__Exercise data__.

——————————

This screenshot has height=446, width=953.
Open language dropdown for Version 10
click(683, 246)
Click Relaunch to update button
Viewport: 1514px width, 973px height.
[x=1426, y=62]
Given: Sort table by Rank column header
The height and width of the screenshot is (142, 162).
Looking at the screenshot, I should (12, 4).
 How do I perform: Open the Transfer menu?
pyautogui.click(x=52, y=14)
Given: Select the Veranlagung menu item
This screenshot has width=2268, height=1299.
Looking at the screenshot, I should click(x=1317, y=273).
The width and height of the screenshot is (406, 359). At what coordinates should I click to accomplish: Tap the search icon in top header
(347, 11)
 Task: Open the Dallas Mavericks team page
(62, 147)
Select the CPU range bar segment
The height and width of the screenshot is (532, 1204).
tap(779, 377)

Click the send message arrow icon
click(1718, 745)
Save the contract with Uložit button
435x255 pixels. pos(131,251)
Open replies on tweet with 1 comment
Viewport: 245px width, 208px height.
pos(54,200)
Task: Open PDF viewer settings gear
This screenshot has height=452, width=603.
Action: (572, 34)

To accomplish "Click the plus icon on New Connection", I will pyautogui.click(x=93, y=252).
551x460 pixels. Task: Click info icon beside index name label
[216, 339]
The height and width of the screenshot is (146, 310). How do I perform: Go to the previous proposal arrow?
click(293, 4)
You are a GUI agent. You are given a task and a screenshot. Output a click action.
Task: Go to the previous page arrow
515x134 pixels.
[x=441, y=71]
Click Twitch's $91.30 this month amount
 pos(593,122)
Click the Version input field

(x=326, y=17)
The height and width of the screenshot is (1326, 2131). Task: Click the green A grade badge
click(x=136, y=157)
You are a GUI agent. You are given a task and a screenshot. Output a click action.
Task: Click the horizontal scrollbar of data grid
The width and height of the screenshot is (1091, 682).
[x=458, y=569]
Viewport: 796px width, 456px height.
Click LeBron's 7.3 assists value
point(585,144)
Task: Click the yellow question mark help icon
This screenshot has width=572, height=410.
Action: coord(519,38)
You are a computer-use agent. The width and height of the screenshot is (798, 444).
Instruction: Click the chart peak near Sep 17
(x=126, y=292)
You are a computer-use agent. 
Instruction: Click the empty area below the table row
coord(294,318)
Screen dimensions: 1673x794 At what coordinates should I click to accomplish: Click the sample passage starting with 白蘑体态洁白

——————————

__Brief__. Exact transcription of the records is all that is wanted.

__Output for this exercise__.
This screenshot has height=446, width=953.
Open language dropdown for Version 10
click(683, 246)
Click Relaunch to update button
Viewport: 1514px width, 973px height.
[x=1426, y=62]
Given: Sort table by Rank column header
The height and width of the screenshot is (142, 162).
Looking at the screenshot, I should (12, 4).
 How do I perform: Open the Transfer menu?
pyautogui.click(x=52, y=14)
Given: Select the Veranlagung menu item
This screenshot has width=2268, height=1299.
Looking at the screenshot, I should click(x=1317, y=273).
The width and height of the screenshot is (406, 359). At what coordinates should I click to accomplish: Tap the search icon in top header
(347, 11)
 Task: Open the Dallas Mavericks team page
(62, 147)
Select the CPU range bar segment
The height and width of the screenshot is (532, 1204).
tap(779, 377)

Click the send message arrow icon
click(1718, 745)
Save the contract with Uložit button
435x255 pixels. pos(131,251)
Open replies on tweet with 1 comment
Viewport: 245px width, 208px height.
pos(54,200)
Task: Open PDF viewer settings gear
This screenshot has height=452, width=603.
Action: (572, 34)

To accomplish "Click the plus icon on New Connection", I will pyautogui.click(x=93, y=252).
551x460 pixels. Task: Click info icon beside index name label
[216, 339]
The height and width of the screenshot is (146, 310). How do I perform: Go to the previous proposal arrow?
click(293, 4)
You are a GUI agent. You are given a task and a screenshot. Output a click action.
Task: Go to the previous page arrow
515x134 pixels.
[x=441, y=71]
Click Twitch's $91.30 this month amount
 pos(593,122)
Click the Version input field

(x=326, y=17)
The height and width of the screenshot is (1326, 2131). Task: Click the green A grade badge
click(x=136, y=157)
You are a GUI agent. You are given a task and a screenshot. Output a click action.
Task: Click the horizontal scrollbar of data grid
The width and height of the screenshot is (1091, 682).
[x=458, y=569]
Viewport: 796px width, 456px height.
Click LeBron's 7.3 assists value
point(585,144)
Task: Click the yellow question mark help icon
This screenshot has width=572, height=410.
Action: coord(519,38)
You are a computer-use agent. The width and height of the screenshot is (798, 444).
Instruction: Click the chart peak near Sep 17
(x=126, y=292)
You are a computer-use agent. 
Instruction: Click the empty area below the table row
coord(294,318)
Screen dimensions: 1673x794 At what coordinates should I click to accomplish: Click the sample passage starting with 白蘑体态洁白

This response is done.